> **STATED TASK**
Write out the rows below word for word, starting at the line that contains "The height and" and continuing through the last row, with both of those lines included.

> **GIVEN DATA**
● ● ● ● ● ● ●
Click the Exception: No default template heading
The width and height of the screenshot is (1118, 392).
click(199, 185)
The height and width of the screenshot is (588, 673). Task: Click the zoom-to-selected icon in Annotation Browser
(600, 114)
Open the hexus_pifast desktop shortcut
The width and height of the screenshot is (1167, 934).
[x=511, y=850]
● ● ● ● ● ● ●
> **RESPONSE TO THIS TASK**
The height and width of the screenshot is (588, 673). Task: Click the zoom-to-selected icon in Annotation Browser
(600, 114)
Open the hexus_pifast desktop shortcut
The width and height of the screenshot is (1167, 934).
[x=511, y=850]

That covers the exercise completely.